Hi everyone, Rob here from ASAT Camo, so very busy, but thought I would drop a line to thank everyone that chats on this site, has given us great exposure. we have new warehouse office facility going up, tons of new products. thought we would jump on board so I could chat back and forth with everyone. you will see my typing and computer skills are very poor. you will see we will be a sponsor on this site right after the 4th. any questions just email or call. thanks again. Rob


----------



## spobow (Jul 17, 2004)

Welcome Rob!!!
Have a great 4th of July!


----------



## Tim Roberts (Jul 13, 2002)

:welcome: to AT Rob.
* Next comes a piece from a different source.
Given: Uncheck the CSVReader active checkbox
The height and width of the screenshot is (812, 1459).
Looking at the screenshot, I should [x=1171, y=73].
Good to have you on board. I hope you enjoy the fun here.


----------



## Dugga Boy (Apr 21, 2003)

Welcome to the boards! 

Love your products.:cocktail:


----------



## Poorguy (Feb 12, 2006)

Rob, is it true you contracted the clothing line to China and it's no longer made in the USA? From what I understand it cheapened the product.


----------



## Ghost 133 (Mar 18, 2005)

I would also like to know the answer to that. If it is no longer made here I am no longer interested.


----------



## bowhunter_21_03 (Oct 20, 2002)

Its nice to see prodcut manufacturers like this on here.


----------



## Poorguy (Feb 12, 2006)

My PM told me that it's being out sourced away from the good ole USA.


----------



## Mulga (May 1, 2006)

No reply from ASATROB. So it must be made in China now?


----------



## Dugga Boy (Apr 21, 2003)

Mulga said:


> So it must be made in China now?


Partnering with EASTman seems to have a double meaning. 
Would be glad for a clarification by the manufacturer.


----------



## SwietsRick (Dec 23, 2005)

Welcome aboard and hope you enjoy your stay and some are not to rough on you here....:zip: Stop by Martins Wild Extremes link below and give us a shout out also.....:wink:


----------



## Kelly Johnson (May 22, 2005)

Welcome Rob.
Been a big fan od ASAT for a couple years now. Holy smokes man...ASAT is the closest to invisible I've ever been.

Keep up the good work and I hope you stay busy for years to come.


----------